* [INSTRUCTIONS FOR THE TASK]: Where the word "agent" occurs in a line of the data, return the whole line.

* [SOURCE MATERIAL]:
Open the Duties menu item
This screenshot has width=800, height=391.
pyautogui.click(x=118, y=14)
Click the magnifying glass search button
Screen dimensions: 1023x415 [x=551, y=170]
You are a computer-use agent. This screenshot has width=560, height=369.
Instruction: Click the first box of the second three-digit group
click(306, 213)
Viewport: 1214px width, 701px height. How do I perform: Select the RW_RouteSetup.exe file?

---

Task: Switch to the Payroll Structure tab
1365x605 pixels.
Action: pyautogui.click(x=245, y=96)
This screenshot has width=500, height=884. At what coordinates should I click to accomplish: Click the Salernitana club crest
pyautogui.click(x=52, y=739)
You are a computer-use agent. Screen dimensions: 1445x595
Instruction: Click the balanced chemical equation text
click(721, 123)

...

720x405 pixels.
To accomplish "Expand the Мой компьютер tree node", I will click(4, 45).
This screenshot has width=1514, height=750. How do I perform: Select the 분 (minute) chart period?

* [TASK OUTPUT]:
You are a computer-use agent. This screenshot has width=560, height=369.
You are a computer-use agent. Screen dimensions: 1445x595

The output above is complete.